Can Large Language Models Transform Computational Social Science?
Large language models (LLMs) are capable of successfully performing many language processing tasks zero-shot (without training data). If zero-shot LLMs can also reliably classify and explain social phenomena like persuasiveness and political ideology, then LLMs could augment the computational social science (CSS) pipeline in important ways. This work provides a road map for using LLMs as CSS tools. Towards this end, we contribute a set of prompting best practices and an extensive evaluation pipeline to measure the zero-shot performance of 13 language models on 25 representative English CSS benchmarks. On taxonomic labeling tasks (classification), LLMs fail to outperform the best fine-tuned models but still achieve fair levels of agreement with humans. On free-form coding tasks (generation), LLMs produce explanations that often exceed the quality of crowdworkers’ gold references. We conclude that the performance of today’s LLMs can augment the CSS research pipeline in two ways: (1) serving as zero-shot data annotators on human annotation teams, and (2) bootstrapping challenging creative generation tasks (e.g., explaining the underlying attributes of a text). In summary, LLMs are posed to meaningfully participate in social science analysis in partnership with humans.
Introduction. The most surprising scientific changes tend to arrive, not from accumulated facts and discoveries, but from the invention of new tools and methodologies that trigger “paradigm shifts” (Kuhn 1962). Computational social science (CSS) (Lazer et al. 2020) was born from the immense growth of human data traces on the Web and the rapid acceleration of computational resources for processing this data. These developments allowed researchers to study language and behavior at an unprecedented scale (Lazer et al. 2009), with both global and fine-grained observations (Golder and Macy 2014). From the early days of content dictionaries (Stone, Dunphy, and Smith 1966), statistical text analysis facilitated CSS research by providing structure to non-numeric data. Now, large language models (LLMs) may be poised to change the CSS landscape by providing such capabilities without custom training data. The goal of this work is to assess the degree to which LLMs can transform CSS.

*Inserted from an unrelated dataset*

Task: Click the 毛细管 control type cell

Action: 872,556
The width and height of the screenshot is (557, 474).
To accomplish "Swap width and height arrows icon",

Discussion / Conclusion. This work presents a comprehensive evaluation of LLMs on a representative suite of CSS tasks. We contribute a robust evaluation pipeline, which allows us to benchmark performance alongside supervised baselines on a wide range of tasks. Our research questions and empirical results are designed to help CSS researchers make decisions about when LLMs are suitable and which models are best suited for different research needs. In summary, we find that LLMs can augment but not entirely replace the traditional CSS research pipeline. More concretely, we make the following recommendations to CSS researchers: Social scientists are not often interested in classification labels or generative codes merely for their own sake. Labeled text is almost always used to explain a wider phenomenon using downstream inferential statistics such as regression.